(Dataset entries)

----------

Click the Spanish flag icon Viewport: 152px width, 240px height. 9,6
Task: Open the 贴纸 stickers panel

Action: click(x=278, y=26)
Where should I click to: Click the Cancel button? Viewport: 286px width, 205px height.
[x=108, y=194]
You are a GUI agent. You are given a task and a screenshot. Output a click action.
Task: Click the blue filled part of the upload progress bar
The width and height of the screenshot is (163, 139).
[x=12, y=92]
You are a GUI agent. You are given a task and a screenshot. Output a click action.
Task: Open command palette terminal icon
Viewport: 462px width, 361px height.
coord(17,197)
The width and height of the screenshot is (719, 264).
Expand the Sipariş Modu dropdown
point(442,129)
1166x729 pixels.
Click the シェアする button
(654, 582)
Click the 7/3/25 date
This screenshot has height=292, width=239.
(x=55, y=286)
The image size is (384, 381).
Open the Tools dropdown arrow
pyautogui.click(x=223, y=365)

----------

What you have to do — The lines needed run from the first line of the data through the line containing "Task: Click the"; give them again exactly and nothing else.

Completed exercise —
Click the Spanish flag icon Viewport: 152px width, 240px height. 9,6
Task: Open the 贴纸 stickers panel

Action: click(x=278, y=26)
Where should I click to: Click the Cancel button? Viewport: 286px width, 205px height.
[x=108, y=194]
You are a GUI agent. You are given a task and a screenshot. Output a click action.
Task: Click the blue filled part of the upload progress bar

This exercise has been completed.